Award-wining comics artist Art Spiegelman writes in the introduction to the edition: "Lynd Ward made books. He had an abiding reverence for the book as an object. He understood its anatomy, respected every aspect of its production, intimately knew its history, and loved its potential to engage an audience. This is one of the reasons he commands our attention now, when the book as an object seems under siege."

"Under siege," indeed, especially as eBooks begin to outsell hardcover books and authors and publishers vow to stop printing on paper.

So, with this in mind, how exactly can a printed book teach authors to evolve?

Widely recognized as the "founder of the graphic novel," Ward introduced the form to America with his 1929 novel "Gods' Man," a narrative told entirely in pictures. Radical as a formal practice, the wordless novel was also a political art form in its ability to communicate a message through the universal language of pictures. Perhaps the form's most provocative aspect -- in regard to both storytelling and political innovation -- can be witnessed in its application to books for children.

Having illustrated books for children himself, including the Caldecott Medal winning "The Biggest Bear," Ward's influence on picture books has stretched widely. Some highlights of the genre include: David Wiesner's "Flotsam," Shaun Tan's "The Arrival," Jerry Pinkey's "The Lion and the Mouse," and Brian Selznick's "The Invention of Hugo Cabret." In terms of innovation, however, none seems to surpass Barbara Lehman's "Red Book," a book about, well, a book.

Lehman's "Red Book" follows a day in the life of a little girl who reads her own "red book" and discovers that inside her "red book" another child reads his own "red book" ... and so on. When a child reads Lehman's "The Red Book," she must perceive and interpret the images and then piece the pictures together to form a cohesive narrative. This process empowers the reader by requiring her to construct a storyline and by enabling her to interact with the book.

Put differently: a novel without words can elevate its reader to a level of authority equal to -- or beyond -- that of the author. One message of wordless books, then, is that the reader is simultaneously an author ... or, at the very least, an active participant who can think critically about, question and critique the story in front of her. As a result, when a child reads a wordless book, she inherently learns how to be a critic, not just a passive observer, of a text.

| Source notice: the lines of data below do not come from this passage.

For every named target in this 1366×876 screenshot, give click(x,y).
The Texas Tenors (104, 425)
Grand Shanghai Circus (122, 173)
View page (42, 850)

Books lacking this interactivity are not only boring, but can also be dangerous, especially in our digital age when messages and media spew at us from a million directions at a mile a minute.

Unfortunately, technological efforts to innovate have fallen short. Sure, there has been some creative progress with content for the iPad. Textbooks, for example, now feature 3D graphics and videos, and there's an App that makes picture books accessible to deaf and blind children. And companies such as Vook have also started to merge text and video into a cohesive unit.

Nevertheless, all these so-called interactive forms of media remain systems wherein one voice dictates a narrative. The author -- or editor or producer or programmer -- will impose not only a narrative, but a manufactured message, of his own sole design. As media proliferates in the digital age, we need ways to teach children how to decipher what they see, hear and read and ultimately separate the good from the bad, the legitimate from the phony, the right from the wrong.

Despite the technological marvels of various eReaders, none of them approach the level of invention or edification that the wordless book does. In the end, I wonder: Are eBooks changing the way we read stories, or are they merely changing the way we receive them?

I believe that wordless novels present a fresh and unique way to understand and interpret a narrative. That's why I urge authors, editors, programmers, etcetera, to go and read books like Ward's to gain new ideas of how to truly break ground.

"Two years after meeting Lynd Ward, when I was beginning to seriously explore the limits and possibilities of comics, I drew a four-page comics story about my mother's suicide," Spiegelman writes in the collection's introduction. The panels to which he refers were eventually included in the revolutionary comic book "Maus." Let's follow Spiegelman's example and look to Ward for how to create revolutionary content -- printed, digital or otherwise -- into the future.